The problem ▸
Within the entries underneath, how many lines include the string "profile"? State only the number.
[Supplied material Boundary: Start]
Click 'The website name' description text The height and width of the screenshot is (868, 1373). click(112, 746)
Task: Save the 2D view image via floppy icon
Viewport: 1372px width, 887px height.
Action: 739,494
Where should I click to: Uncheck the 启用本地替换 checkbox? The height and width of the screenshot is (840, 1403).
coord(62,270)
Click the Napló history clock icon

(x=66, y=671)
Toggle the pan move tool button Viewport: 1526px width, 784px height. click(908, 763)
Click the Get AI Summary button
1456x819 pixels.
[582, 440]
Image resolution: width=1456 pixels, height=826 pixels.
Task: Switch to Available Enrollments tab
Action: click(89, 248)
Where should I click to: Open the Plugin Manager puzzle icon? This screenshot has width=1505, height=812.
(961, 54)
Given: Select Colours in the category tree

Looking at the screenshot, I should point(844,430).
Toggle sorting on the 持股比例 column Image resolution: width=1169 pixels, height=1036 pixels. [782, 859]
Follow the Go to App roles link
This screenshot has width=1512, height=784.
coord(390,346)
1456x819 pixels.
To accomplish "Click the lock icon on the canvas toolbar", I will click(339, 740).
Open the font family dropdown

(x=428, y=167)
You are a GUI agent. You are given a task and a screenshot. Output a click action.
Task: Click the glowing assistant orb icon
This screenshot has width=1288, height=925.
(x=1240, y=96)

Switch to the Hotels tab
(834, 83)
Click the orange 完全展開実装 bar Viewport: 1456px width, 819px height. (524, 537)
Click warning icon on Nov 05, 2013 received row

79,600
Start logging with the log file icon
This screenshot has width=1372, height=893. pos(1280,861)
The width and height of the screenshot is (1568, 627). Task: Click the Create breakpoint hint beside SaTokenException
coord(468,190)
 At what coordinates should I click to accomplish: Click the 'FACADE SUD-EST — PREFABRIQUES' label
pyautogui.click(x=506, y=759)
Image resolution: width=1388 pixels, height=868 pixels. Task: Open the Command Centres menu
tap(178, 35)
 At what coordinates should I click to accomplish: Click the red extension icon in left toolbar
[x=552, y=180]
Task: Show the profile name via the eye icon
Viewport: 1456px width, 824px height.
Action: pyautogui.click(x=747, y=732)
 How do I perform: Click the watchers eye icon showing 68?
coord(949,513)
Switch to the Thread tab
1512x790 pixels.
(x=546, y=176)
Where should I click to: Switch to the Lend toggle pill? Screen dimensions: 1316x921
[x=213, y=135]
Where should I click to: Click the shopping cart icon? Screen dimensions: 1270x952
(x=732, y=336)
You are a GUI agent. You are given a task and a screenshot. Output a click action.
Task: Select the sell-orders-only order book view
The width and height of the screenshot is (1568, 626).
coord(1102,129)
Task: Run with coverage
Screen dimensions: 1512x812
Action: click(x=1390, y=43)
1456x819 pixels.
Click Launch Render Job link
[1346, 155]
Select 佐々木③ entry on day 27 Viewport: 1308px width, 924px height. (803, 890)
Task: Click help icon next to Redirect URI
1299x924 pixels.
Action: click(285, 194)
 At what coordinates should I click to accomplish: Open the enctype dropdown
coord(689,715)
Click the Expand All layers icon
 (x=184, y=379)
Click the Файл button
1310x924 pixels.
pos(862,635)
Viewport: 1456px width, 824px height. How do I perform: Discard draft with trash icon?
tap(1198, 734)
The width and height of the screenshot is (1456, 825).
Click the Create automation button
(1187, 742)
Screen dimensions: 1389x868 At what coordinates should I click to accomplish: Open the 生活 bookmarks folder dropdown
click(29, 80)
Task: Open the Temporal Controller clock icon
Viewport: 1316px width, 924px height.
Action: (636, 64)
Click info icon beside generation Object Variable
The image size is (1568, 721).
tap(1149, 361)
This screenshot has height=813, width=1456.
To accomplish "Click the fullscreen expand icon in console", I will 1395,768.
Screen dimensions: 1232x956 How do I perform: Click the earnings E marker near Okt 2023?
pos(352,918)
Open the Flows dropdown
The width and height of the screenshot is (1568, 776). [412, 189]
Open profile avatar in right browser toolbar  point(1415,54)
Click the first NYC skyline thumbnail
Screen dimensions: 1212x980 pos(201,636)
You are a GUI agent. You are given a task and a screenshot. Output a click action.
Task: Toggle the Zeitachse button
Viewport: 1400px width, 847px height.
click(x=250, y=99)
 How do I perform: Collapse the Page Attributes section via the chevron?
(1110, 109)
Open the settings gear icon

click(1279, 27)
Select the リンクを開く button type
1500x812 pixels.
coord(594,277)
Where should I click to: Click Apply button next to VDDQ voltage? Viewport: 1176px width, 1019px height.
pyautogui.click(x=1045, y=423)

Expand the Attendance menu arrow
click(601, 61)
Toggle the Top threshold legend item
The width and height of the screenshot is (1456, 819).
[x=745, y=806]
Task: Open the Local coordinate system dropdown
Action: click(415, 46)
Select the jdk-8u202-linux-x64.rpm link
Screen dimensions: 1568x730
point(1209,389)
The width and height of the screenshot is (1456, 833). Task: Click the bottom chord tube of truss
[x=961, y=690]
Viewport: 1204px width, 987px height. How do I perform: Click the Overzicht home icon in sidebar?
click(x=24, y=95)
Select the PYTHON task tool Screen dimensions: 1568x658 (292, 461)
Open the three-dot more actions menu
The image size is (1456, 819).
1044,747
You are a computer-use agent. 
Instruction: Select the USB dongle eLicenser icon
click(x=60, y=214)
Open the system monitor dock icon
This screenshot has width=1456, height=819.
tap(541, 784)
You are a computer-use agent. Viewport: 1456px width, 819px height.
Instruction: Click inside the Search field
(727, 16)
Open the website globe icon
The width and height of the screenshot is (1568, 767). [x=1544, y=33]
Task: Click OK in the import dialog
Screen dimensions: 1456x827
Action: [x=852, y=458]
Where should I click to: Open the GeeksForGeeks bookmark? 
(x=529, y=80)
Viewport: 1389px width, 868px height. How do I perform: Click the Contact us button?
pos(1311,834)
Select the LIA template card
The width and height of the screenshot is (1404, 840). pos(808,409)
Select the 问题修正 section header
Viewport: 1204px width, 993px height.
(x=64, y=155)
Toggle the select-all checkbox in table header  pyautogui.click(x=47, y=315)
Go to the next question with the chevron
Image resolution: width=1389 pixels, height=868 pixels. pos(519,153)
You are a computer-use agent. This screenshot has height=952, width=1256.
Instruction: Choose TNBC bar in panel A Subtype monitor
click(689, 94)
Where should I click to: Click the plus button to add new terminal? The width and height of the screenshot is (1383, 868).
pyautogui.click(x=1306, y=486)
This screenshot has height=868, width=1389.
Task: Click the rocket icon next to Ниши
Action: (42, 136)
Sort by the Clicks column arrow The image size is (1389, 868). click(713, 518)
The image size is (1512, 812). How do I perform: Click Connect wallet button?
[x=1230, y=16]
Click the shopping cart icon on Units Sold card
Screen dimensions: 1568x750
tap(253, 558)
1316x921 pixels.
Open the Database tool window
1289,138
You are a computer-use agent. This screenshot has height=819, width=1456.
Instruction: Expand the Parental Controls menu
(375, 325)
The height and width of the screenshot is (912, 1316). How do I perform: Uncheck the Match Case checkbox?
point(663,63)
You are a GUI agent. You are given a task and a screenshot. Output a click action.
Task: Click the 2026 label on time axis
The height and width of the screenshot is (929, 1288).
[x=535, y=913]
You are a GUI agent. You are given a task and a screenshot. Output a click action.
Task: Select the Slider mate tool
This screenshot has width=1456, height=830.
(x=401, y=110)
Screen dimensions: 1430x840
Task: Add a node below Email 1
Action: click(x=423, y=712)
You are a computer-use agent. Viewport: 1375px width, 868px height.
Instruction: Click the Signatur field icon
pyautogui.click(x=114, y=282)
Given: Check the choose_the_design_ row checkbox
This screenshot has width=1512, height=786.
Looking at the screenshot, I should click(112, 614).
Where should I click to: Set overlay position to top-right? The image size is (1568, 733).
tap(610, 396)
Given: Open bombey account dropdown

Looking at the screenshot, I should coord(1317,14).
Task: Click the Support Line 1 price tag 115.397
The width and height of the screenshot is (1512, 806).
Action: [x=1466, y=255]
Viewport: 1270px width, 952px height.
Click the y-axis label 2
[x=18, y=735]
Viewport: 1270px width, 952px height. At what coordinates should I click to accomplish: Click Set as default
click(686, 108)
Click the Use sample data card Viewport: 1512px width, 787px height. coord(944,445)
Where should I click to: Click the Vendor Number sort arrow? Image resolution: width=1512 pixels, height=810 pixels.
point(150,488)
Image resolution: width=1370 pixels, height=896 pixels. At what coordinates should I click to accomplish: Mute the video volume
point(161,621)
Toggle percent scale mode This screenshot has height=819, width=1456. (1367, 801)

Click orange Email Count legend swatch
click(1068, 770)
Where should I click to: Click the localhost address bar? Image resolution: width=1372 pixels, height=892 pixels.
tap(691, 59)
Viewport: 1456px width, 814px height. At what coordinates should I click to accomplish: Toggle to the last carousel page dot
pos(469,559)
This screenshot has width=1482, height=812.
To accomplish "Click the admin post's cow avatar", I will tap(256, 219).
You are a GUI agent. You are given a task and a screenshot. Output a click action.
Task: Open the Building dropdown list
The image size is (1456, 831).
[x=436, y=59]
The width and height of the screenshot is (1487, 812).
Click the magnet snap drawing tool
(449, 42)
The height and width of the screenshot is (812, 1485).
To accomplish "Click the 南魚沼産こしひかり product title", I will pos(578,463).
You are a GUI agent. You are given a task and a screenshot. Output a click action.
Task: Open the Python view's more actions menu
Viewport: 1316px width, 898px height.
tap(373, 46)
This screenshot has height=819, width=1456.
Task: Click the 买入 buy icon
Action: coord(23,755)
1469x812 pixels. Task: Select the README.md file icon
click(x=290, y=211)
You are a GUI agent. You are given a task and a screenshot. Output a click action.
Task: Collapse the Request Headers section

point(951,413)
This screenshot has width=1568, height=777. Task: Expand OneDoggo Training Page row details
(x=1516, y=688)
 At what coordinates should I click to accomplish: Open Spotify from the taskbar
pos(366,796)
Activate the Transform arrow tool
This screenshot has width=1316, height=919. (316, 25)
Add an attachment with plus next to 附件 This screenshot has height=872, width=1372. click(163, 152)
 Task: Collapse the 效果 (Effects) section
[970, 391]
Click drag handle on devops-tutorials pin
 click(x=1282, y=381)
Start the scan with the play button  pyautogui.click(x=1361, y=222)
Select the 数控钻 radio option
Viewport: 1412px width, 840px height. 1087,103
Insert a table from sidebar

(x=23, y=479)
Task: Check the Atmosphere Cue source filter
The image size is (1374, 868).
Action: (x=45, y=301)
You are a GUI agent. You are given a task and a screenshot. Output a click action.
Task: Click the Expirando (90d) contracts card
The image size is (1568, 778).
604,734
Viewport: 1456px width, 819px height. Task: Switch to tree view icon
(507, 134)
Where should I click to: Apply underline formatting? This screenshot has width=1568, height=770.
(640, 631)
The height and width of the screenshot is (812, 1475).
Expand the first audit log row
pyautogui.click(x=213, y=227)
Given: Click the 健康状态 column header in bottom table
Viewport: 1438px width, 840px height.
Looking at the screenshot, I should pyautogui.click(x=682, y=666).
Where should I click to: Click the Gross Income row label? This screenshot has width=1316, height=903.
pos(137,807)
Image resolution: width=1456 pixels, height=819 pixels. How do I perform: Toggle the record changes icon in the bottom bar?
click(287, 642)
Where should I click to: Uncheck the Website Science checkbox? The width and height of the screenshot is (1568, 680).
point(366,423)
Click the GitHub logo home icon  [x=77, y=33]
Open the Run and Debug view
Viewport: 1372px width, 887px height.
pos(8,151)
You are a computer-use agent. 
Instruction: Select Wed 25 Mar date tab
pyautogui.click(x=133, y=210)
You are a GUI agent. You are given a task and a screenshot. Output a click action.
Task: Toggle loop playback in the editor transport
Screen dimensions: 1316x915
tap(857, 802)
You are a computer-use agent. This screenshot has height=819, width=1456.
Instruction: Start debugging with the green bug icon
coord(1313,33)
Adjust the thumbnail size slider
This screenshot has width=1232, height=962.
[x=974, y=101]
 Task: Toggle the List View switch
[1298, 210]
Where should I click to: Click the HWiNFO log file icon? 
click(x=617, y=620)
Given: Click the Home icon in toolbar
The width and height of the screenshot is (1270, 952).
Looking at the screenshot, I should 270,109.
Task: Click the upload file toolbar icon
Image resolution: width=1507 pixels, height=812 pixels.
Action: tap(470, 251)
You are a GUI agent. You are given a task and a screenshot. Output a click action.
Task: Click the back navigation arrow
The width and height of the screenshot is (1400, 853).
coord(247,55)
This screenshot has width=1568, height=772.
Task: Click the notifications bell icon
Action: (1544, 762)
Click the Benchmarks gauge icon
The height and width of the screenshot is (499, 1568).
[Supplied material Boundary: End]
Output of the task ▸
2